THERE'S THE creepiness of a horror movie to Craig Doty's art, on view at Strand on Volta. Which is to say you might want to cover your eyes while peeking through the cracks of your fingers at the same time.
I'm not just talking about the artist's more overtly spooky images, several of which depict nighttime scenes featuring characters engaged in behavior that could be construed as threatening, or in response to threat. Even Doty's most innocuous images -- and there's a kind of calm, classical innocence to almost all of them -- feel illicit, if not illegal. Should I be watching this, or reporting it?
One untitled photograph (like most of Doty's work, staged and dramatically lit a la Jeff Wall) depicts an unshaven, greasy-haired young man in a trucker's hat and with a cigarette dangling from his mouth standing at the bottom of a flight of stairs with a hammer in his hand. The setting is ambiguous. If he's outside someone's front door, looking in, as it appears, is his attitude one of malevolence or protection? Another, called "Paul and Ruba," shows a man lying face down in the grass as a woman in fishnet stockings stands inertly nearby. A third, called "Christa and Jesse," shows a man kneeling before a woman with his head obscured beneath her shirt. She's looking off to the left, almost as if she's afraid of being caught. But at what? On the one hand, their poses suggest a parkside sexual tryst, while on the other, there's something comical, almost goofy about the encounter. Then again, there's a quality about the way the man's head is covered by her shirt that calls to mind bondage, or a prisoner's hood.
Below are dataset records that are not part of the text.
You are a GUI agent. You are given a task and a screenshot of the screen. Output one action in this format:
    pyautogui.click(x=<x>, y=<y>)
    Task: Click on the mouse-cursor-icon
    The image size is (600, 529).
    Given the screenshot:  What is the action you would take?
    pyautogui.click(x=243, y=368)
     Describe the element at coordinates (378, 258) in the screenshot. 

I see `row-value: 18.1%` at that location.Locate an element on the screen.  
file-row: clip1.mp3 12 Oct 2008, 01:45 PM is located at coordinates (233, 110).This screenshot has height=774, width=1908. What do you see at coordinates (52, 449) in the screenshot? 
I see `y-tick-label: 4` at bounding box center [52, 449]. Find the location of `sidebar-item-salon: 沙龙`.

Sex, violence and the ritualistic elements of both also come into play in Doty's series of "Chiefed" photographs. Reenacting the frat-boy prank of chiefing, whereby a passed-out partygoer's face is painted (like an American Indian chief presumably) with dirty sayings and drawings in permanent marker, most of the photographs from this series are too crude to be reprinted in a family newspaper, but they generally question the sexuality of the victim. The verbal violence implicit, not to mention the prerequisite invasion of personal space, is belied by the placid looks on the subjects' faces. Yet as they imitate the repose of sleep, they resemble death masks as well.
The centerpiece of Doty's show, however, is a pair of thematically related works: one a photograph, the second a video documenting a performance by the artist, and both related to the phenomenon of "milk chugging." Not familiar with it? It's an endurance-type stunt in which participants try to drink a gallon of milk in a single sitting (an hour is a typical time limit). Vomiting, as a result of the lactic-acid overdose, is not uncommon.
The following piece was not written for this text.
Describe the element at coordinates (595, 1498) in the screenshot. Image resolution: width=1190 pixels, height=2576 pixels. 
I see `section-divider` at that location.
Both pieces, obviously enough, have homoerotic overtones. In the photograph "Milk Chuggers," three shirtless lads, all facing forward in cultlike uniformity, raise gallon jugs to their mouth as milk spills down their chins. In the video "The Milk Chugger," which runs three or four minutes in continuous loop, Doty himself sits in the corner of a yard, sloppily gulping mouthful after mouthful of milk while his chest heaves in exertion (excitement?) and his eyes dart furtively left and right. Again, it's as if he's afraid of being busted for something. The video's climax -- surely you can guess what would happen to you if you chugged milk -- is both funny and disturbing, as much for its casual violence as for its evocation of orgasmic release.
Are the works beautiful?
Yes, in a way they are, despite their ugliness. With the exception of "The Milk Chugger," which is shot with the no-frills approach of the home movie-maker, the photos have the stillness and heightened drama of painting.
Doty, a Yale MFA candidate, is already making a name for himself in the art world, having appeared as recently as last fall in Artforum magazine's highly idiosyncratic "Top Ten" list. He's only the latest in a long line of young artists to stage photographs of strange and multivalent tableaus, and he's by no means the most technically proficient. The almost cinematic work of Gregory Crewdson, for instance, makes Doty's pictures look like snapshots. Still Doty has figured out what buttons to push to get the biggest rise out of people, and he apparently likes pushing them, which in my book is a step in the right direction.
CRAIG DOTY -- Through June 25 at Strand on Volta, 1531 33rd St. NW. 202-333-4663. www.strandonvolta.com. Open Friday-Saturday 11 to 4 and by appointment. Free.